Introducing Aurangzeb as “one of the most hated figures in Indian history”, whose empire “stretched across the Indian subcontinent during the heyday of Muslim rule in the region from the 16th to 18th centuries”, the report states, ever since this year’s publication of the book, “Truschke has been targeted by Hindu-nationalists supporting the ruling BJP and by other groups, whose current anti-Muslim sentiment traces back to medieval times, when Muslims started expanding into the region.”
“The popular view in today’s India is that, like other Mughal kings who were hostile to Indian languages, religions and culture, Aurangzeb was a Hindu-despising Islamist fanatic who destroyed Hindu and Jain temples and imposed a military tax on most non-Muslims”, the report claims.
“But Truschke, one of the few living scholars who reads pre-modern Persian, Sanskrit and Hindi, had in a prior book argued that the Mughal courts were deeply interested in Indian thinkers and ideas, with elites and intellectuals engaging across cultures”, the report says.
Thus, while researching the monograph, “Culture of Encounters: Sanskrit at the Mughal Court” (2016), says the report, Truschke became “the first scholar to study texts in Sanskrit and Persian in exploring the courtly life of the Mughals.”
Going a step further, according to the report, in her latest work, Truschke “paints a much more nuanced picture of Aurangzeb, showing how he also protected most Hindu and Jain temples and increased the Hindu share in the Mughal nobility.”

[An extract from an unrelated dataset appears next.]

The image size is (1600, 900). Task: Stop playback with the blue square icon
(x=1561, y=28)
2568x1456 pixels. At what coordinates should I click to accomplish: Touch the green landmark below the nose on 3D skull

The report adds, “Rather than hatred of Hindus driving his decisions, Truschke says, more likely Aurangzeb was guided by political reprisals and other practical considerations of rule, along with morality concerns, and a thirst for power and expansion.”
Pointing out that this interpretation hasn’t “sat well with some factions in India”, the report quotes Truschke as arguing that “as an academic historian, her project wasn’t to play political football with Aurangzeb to satisfy current agendas. It was to recapture the world of the sixth Mughal king, which operated according to quite different norms and ideas.”
“My book looks at Aurangzeb as part of an Indian dynasty in all its complexities and nuances. I don’t ask if he was good or bad; that’s not an interesting historical question,” says Truschke. “I look at him with a purely empirical view, and that has been widely read by Hindu-nationalists as an apology for his Muslim atrocities.”
Truschke further says that “the current ethno-religious tensions in India were stoked during the British colonial period, when Britain benefitted by pitting Hindus and Muslims against each another while portraying themselves as neutral saviors who could keep ancient religious conflicts at bay.”
Contending that the Hindu-right “largely ignore the colonial history and see their history through an Indo-Islamic lens only”, Truschke believes, this is one reason why to contradict a narrative or make it more nuanced and complex “is a problem, since their current position in the Indian cultural and political landscape rests on their reading of the past.”
She insists, “Aurangzeb was a complex king who had a profound impact on the political landscape of 17th- and 18th-century India. As historians, we need to avoid this persistent stance and look at the evidence before us.”